[Assigned task] Decide whether each statement below agrees with the court opinion that follows, answering yes or no and quoting the words of the opinion that settle it. (a) At trial, the plaintiff filled in the amount claimed for lost earnings. (b) The defendant objected when the doctors testified that the plaintiff's condition might get worse. (c) The doctor called by the defendant testified that traumatic arthritis might develop.

[Text]

════════════════════

What has heretofore been said concerning defendant's first contention is likewise decisive of its second. It is defendant's argument that this case must be reversed because "... at least one of the several counts was improperly submitted to the jury." The essence of defendant's contention in this regard as stated is: "Assuming that it [this court] found only one cause of action unsubstantiated, the controlling federal rule requires a reversal." Whether we agree with the cases cited and relied upon by defendant becomes immaterial since, as we have heretofore concluded, each cause was amply supported, and hence any further discussion concerning this contention would be wholly academic in that it would of necessity be predicated upon an assumption not borne out by the record that at least one cause was not substantiated by the evidence.

It is defendant's final contention that "it was prejudically improper to instruct that the jury could return a verdict including damages for future medical expenses, because they were misleadingly pleaded, not proved as to necessity or amount, and there was no trial of the issue." Again we find no error in this regard. It is true that the complaint provided generally for the recovery of medical expense but left a blank for the insertion of the amount thereof, as well as a blank for the amount of alleged earnings lost. At the time of trial plaintiff inserted the amount of special damages claimed for loss of earnings, but left blank both in the body of the complaint and in the prayer the amount of alleged future expense. At the conclusion of the trial the court instructed the jury in part as follows:

"... [Y]ou shall determine each of the items of claimed detriment which I now am about to mention, provided that *646 you find it to have been suffered by him, and as a proximate result of the concurring negligence of the plaintiff and the defendant.

"The reasonable value, not exceeding the cost to said plaintiff, of the examinations, attention and care by physicians and surgeons reasonably certain to be required, and to be given in his future treatment, if any; and including in such care x-ray pictures, if any, reasonably necessary.

"The reasonable value not exceeding the cost to said plaintiff of the services of nurses, attendants and hospital accommodations, and care, reasonably certain to be required or to be given in his future treatment, if any." (Emphasis added.)

At the outset it is difficult to understand why this particular form of pleading was followed by plaintiff since, if future medical expense was anticipated, the exact amount thereof could not have been known beforehand. However, as previously noted, plaintiff's complaint alleged that further treatment would be necessary in an amount not then ascertainable and that when it was so ascertained, such amount would be inserted in the complaint. The prayer also left a blank for insertion of such amount. Defendant did not question the propriety of such allegations but merely answered denying the same and praying that plaintiff take nothing. On the issues so joined, the cause proceeded to trial. During the course of the examination of an orthopedic surgeon called by plaintiff, it was disclosed that plaintiff's condition might become worse and that traumatic arthritis might develop. The doctor called by defendant testified that plaintiff might develop an ankylosis of the knee joint. No question was raised by defendant when either of the doctors called so testified.

════════════════════

[Given data]

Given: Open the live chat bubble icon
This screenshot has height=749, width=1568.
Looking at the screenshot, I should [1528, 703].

════════════════════

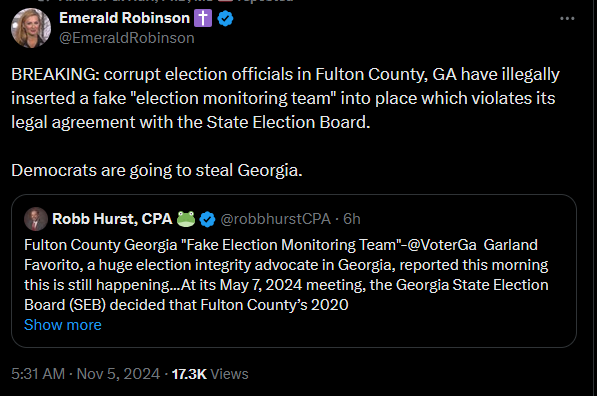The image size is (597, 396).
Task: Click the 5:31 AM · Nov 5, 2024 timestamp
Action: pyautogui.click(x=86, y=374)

════════════════════

[Task solution]
(a) Yes: "At the time of trial plaintiff inserted the amount of special damages claimed for loss of earnings"
(b) No: "No question was raised by defendant when either of the doctors called so testified."
(c) No: "The doctor called by defendant testified that plaintiff might develop an ankylosis of the knee joint." Traumatic arthritis came up "During the course of the examination of an orthopedic surgeon called by plaintiff"